Researchers from Duke University, however, are developing a technology where the doctors will be able to properly distinguish a respiratory bacterial infection from a viral infection through a simple blood test. The difference will be made by analyzing the gene signatures in the actual infections. According to senior author of the study, Dr. Geoffrey S. Ginsburg, they have been studying such a method for the past decade.

However, it was only in recent years when technology advanced so far that it can analyze up to 25,000 genes at the same time. This opened the door for their test.

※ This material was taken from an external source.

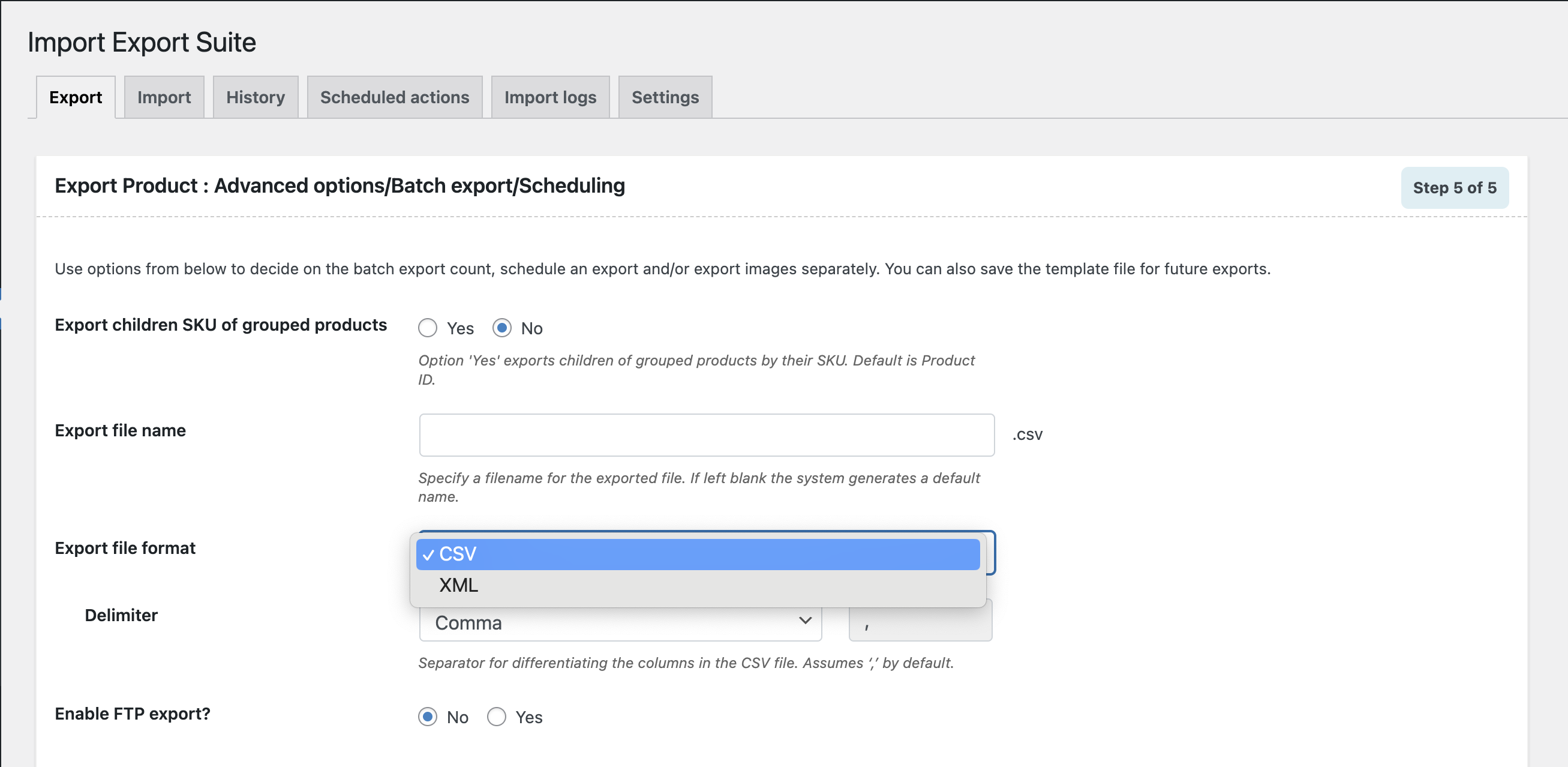View the Scheduled actions tab

coord(395,96)
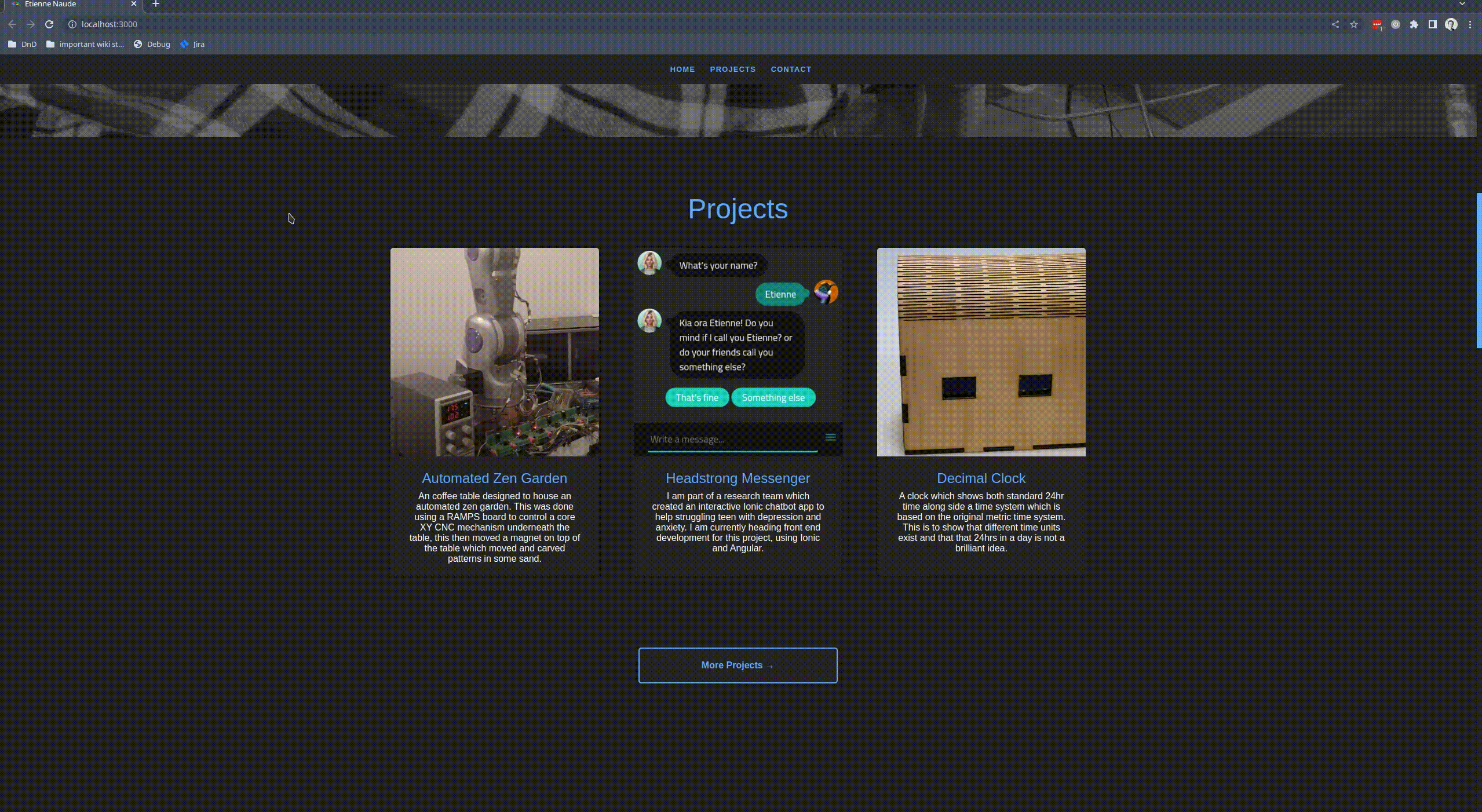Open the Headstrong Messenger project title

[x=738, y=478]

The team conducted a trial on 300 patients who showed up at the hospital with a respiratory infection, the most common cause for a doctor’s visit. This is something especially true during flu season. The patients were infected with the aforementioned flu virus, rhinovirus (common cold), strep bacteria, and several others. According to the researchers, their test was accurate 87% of the time in detecting the correct nature of the infection.

That means that their blood test could provide an exceptional tool to be used by doctors when making a diagnosis. If it’s bacterial, then prescribing antibiotics would be the answer. If it’s viral, however, medical health professionals would know that there is no need to resort to such strong drugs. Thus, it would cap the ability of ‘superbugs’ to develop a resistance to antibiotics due to overexposure.

Currently, it takes up to 10 hours for the test to provide the results. However, the researchers hope that in the next 5 to 10 years, it would take just one hour and the method will have an 100% accuracy. It will cut the risk of antibiotic misuse, eliminate potential side effects, and hopefully help in the fight against over-prescription of strong medication.